Township in Pennsylvania, US

South Beaver Township is a township in Beaver County, Pennsylvania, United States. The population was 2,690 at the 2020 census. It is part of the Pittsburgh metropolitan area.

==History==
Darlington and South Beaver townships are connected by the Watts Mill Bridge, which is listed on the National Register of Historic Places as the "Bridge in South Beaver Township".

==Geography==
According to the United States Census Bureau, the township has a total area of 77.1 sqkm, of which 76.9 sqkm is land and 0.2 sqkm, or 0.27%, is water.

===Surrounding neighborhoods===
South Beaver Township has five borders, with Darlington Township to the north, Chippewa Township to the east, Brighton Township to the southeast, Ohioville to the south, and Middleton Township, Ohio, to the west.

==Demographics==

As of the 2000 census, there were 2,974 people, 1,090 households, and 821 families residing in the township. The population density was 99.1 PD/sqmi. There were 1,139 housing units at an average density of 38.0 /sqmi.
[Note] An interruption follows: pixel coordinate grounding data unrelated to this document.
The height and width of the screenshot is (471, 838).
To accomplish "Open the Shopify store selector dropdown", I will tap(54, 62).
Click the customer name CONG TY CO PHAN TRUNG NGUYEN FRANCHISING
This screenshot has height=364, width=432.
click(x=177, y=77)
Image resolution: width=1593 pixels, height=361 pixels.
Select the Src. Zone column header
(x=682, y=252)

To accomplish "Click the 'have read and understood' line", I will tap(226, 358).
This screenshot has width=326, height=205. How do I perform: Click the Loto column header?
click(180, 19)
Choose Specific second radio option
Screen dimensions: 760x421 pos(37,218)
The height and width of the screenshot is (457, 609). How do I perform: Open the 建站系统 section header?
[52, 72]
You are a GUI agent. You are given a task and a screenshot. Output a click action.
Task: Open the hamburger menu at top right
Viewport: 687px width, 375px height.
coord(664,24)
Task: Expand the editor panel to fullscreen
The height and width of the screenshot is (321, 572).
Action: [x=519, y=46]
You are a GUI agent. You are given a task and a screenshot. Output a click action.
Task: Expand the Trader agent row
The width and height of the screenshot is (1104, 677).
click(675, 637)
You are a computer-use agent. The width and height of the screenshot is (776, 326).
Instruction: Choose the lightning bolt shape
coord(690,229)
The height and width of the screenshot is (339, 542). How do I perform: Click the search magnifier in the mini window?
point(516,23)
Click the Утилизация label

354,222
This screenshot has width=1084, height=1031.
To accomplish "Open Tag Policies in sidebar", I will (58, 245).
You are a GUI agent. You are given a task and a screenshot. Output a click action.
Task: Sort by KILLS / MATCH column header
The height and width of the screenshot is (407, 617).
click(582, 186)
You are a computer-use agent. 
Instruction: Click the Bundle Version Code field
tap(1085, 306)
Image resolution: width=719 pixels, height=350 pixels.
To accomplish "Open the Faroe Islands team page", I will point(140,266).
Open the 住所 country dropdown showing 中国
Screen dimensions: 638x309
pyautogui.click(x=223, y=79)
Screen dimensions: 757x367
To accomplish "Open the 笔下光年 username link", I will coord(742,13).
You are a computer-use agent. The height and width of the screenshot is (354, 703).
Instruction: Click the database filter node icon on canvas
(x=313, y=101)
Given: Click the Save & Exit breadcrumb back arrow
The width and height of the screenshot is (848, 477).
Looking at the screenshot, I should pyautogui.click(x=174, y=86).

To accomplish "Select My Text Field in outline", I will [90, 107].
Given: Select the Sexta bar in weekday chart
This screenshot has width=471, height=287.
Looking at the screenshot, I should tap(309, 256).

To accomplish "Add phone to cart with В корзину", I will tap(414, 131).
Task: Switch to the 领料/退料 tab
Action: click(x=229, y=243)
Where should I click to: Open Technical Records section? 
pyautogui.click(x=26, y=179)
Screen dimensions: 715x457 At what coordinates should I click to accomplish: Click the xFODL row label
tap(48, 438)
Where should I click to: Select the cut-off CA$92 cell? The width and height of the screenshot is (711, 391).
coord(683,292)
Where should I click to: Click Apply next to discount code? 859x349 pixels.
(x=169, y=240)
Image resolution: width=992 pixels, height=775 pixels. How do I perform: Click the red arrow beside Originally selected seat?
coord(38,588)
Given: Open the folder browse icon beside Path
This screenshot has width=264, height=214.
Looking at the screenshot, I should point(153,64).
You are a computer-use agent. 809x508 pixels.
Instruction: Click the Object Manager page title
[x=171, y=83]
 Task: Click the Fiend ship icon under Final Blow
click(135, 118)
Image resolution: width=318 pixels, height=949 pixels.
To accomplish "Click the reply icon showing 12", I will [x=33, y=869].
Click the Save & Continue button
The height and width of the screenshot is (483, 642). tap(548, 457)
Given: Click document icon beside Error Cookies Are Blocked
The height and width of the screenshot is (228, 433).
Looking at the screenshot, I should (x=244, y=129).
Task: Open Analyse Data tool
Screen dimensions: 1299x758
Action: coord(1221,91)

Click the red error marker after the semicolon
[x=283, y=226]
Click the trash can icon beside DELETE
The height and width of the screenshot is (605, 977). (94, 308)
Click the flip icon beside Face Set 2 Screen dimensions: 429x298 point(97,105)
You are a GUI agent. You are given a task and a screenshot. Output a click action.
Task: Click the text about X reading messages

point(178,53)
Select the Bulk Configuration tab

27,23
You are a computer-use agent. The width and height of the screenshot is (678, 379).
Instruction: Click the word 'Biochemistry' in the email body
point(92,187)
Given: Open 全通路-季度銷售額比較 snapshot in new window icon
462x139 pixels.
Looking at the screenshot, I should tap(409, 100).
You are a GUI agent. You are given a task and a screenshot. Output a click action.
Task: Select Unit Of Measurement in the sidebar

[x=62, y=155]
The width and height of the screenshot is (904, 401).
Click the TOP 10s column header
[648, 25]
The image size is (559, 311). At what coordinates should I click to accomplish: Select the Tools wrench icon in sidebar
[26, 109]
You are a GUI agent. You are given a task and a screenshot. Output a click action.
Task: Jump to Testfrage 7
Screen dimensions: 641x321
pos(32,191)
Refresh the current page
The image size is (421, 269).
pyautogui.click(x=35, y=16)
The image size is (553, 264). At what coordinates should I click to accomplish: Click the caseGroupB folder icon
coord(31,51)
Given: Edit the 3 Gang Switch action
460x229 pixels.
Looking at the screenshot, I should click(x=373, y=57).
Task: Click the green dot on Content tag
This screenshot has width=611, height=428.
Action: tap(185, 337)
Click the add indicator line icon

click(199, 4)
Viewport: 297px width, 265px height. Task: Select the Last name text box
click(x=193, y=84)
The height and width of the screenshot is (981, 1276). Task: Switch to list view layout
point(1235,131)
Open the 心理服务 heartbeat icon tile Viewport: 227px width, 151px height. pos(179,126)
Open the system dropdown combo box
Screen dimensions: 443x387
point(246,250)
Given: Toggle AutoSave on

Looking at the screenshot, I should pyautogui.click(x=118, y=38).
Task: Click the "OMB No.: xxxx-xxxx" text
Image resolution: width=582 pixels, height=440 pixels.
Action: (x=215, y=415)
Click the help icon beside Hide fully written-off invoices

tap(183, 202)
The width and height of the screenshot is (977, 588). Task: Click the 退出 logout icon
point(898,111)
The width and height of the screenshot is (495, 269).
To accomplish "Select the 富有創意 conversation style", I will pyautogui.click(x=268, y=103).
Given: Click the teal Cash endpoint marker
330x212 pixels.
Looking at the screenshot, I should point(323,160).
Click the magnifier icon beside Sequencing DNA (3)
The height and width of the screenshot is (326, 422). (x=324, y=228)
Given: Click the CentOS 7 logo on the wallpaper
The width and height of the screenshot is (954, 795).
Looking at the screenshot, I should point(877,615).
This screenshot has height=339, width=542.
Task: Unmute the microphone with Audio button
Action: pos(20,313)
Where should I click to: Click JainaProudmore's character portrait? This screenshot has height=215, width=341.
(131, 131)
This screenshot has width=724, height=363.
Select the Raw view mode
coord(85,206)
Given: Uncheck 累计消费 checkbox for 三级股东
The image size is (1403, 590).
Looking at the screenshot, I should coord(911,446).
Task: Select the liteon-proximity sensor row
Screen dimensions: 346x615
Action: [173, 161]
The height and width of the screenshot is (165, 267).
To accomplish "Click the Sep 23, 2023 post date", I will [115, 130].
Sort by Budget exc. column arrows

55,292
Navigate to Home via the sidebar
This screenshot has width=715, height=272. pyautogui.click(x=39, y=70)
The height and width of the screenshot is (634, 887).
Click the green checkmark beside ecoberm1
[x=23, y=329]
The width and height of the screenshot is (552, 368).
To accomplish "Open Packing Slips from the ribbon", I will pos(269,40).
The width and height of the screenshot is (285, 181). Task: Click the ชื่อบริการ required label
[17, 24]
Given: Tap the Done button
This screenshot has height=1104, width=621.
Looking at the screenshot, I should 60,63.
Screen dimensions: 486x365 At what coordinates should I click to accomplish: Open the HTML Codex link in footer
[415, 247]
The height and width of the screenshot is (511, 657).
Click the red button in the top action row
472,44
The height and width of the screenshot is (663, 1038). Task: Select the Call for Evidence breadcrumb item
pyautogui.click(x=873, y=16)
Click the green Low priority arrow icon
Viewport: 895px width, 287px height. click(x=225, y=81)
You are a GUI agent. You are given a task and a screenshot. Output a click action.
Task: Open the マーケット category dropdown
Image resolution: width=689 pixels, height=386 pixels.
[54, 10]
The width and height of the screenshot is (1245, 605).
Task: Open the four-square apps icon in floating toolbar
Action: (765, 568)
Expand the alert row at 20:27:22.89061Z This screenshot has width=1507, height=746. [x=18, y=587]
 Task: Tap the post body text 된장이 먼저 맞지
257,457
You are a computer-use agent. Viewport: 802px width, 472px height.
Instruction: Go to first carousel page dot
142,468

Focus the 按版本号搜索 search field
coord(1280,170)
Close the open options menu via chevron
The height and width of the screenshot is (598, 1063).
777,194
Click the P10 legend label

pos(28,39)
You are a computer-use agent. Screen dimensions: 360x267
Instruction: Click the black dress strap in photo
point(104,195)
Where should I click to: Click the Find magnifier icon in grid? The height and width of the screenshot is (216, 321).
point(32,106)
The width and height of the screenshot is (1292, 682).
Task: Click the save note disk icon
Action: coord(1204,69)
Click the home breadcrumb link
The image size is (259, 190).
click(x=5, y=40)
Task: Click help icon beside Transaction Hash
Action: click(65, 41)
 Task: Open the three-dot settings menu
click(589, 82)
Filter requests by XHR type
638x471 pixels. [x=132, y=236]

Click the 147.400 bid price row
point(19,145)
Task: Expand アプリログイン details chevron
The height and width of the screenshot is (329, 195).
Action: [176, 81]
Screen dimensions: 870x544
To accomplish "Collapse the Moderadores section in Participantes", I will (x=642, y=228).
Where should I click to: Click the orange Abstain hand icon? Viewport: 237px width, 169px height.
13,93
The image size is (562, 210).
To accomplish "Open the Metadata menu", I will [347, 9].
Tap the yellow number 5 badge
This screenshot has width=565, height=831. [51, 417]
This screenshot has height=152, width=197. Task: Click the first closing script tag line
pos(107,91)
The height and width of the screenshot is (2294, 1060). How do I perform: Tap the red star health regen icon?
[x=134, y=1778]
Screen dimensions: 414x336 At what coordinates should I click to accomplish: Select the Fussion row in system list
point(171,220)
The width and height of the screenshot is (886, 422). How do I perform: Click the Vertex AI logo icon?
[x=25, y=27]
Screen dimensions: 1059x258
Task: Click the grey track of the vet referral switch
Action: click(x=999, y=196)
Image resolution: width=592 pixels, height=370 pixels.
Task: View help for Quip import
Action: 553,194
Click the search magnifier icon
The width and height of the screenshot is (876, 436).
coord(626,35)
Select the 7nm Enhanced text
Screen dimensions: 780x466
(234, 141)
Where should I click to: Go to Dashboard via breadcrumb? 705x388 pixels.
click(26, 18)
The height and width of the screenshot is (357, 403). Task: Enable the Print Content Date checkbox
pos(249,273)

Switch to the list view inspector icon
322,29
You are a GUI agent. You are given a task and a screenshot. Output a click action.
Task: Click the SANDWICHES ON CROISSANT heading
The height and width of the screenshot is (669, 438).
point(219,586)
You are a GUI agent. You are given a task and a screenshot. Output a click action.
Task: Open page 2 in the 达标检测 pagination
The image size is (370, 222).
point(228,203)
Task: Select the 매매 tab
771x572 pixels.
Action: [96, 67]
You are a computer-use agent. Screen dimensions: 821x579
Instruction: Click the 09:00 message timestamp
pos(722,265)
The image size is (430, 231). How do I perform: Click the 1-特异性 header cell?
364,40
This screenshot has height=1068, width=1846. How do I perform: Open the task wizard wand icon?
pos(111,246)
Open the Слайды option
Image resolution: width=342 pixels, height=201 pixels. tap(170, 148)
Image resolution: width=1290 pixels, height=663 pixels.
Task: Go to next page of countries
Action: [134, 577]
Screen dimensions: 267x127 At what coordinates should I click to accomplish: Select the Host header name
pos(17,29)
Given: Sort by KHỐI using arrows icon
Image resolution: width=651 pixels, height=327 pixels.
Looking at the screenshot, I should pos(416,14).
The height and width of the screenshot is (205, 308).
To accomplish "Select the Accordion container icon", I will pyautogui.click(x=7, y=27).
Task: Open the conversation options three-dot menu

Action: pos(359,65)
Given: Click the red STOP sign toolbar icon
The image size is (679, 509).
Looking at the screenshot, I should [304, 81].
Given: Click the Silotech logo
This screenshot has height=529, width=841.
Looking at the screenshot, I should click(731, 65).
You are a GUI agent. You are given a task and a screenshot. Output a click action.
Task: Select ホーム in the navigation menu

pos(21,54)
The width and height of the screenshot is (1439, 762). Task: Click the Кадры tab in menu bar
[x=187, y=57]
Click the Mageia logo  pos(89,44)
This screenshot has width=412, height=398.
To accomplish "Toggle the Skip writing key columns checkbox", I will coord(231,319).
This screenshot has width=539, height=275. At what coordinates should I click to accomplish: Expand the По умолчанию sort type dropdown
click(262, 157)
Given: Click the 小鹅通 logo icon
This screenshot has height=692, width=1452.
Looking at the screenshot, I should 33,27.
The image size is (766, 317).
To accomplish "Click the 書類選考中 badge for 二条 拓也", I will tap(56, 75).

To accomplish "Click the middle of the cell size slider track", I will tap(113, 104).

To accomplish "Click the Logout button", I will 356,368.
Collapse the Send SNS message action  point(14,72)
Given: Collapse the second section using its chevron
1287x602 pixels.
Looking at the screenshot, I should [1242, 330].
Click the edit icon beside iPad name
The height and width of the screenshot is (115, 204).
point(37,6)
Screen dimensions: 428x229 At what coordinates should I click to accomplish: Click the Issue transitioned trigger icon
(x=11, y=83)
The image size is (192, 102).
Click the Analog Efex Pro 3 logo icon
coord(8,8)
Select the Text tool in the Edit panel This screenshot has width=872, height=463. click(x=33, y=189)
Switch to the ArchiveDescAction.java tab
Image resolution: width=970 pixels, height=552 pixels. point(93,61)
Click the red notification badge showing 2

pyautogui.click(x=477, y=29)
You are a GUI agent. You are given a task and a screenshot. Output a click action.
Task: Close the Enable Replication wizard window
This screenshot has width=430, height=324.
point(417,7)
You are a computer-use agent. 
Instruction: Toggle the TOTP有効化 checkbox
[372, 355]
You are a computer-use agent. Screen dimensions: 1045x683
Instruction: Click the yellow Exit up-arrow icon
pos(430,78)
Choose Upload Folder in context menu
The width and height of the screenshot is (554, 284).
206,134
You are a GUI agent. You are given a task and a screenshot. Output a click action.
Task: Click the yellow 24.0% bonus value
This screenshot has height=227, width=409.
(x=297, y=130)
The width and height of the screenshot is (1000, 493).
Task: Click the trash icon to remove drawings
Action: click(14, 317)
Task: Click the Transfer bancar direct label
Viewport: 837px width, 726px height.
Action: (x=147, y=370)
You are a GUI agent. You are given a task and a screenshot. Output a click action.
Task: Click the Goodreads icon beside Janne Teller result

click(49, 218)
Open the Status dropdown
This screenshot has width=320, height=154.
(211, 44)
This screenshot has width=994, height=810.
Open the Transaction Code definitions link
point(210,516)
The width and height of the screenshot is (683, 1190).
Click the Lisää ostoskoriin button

The racial makeup of the township was 98.02% White, 1.24% African American, 0.10% Native American, 0.20% Asian, 0.10% from other races, and 0.34% from two or more races. Hispanic or Latino of any race were 0.37% of the population.

There were 1,090 households, out of which 29.8% had children under the age of 18 living with them, 66.0% were married couples living together, 6.3% had a female householder with no husband present, and 24.6% were non-families. 21.7% of all households were made up of individuals, and 7.8% had someone living alone who was 65 years of age or older. The average household size was 2.55 and the average family size was 2.97.

In the township the population was spread out, with 21.0% under the age of 18, 5.6% from 18 to 24, 24.9% from 25 to 44, 27.7% from 45 to 64, and 20.6% who were 65 years of age or older. The median age was 44 years. For every 100 females, there were 92.6 males. For every 100 females age 18 and over, there were 89.8 males.

The median income for a household in the township was $43,835, and the median income for a family was $50,673. Males had a median income of $36,090 versus $25,809 for females. The per capita income for the township was $18,913. About 1.6% of families and 3.0% of the population were below the poverty line, including 2.0% of those under age 18 and 4.9% of those age 65 or over.

Historical population
| Census | Pop. | Note | %± |
| 1970 | 2,339 |  | — |
| 1980 | 2,932 |  | 25.4% |
| 1990 | 2,942 |  | 0.3% |
| 2000 | 2,974 |  | 1.1% |
| 2010 | 2,717 |  | −8.6% |
| 2020 | 2,690 |  | −1.0% |
| 2021 (est.) | 2,659 |  | −1.2% |
U.S. Decennial Census

==Recreation==
Portions of the Pennsylvania State Game Lands Number 285 are located in the township.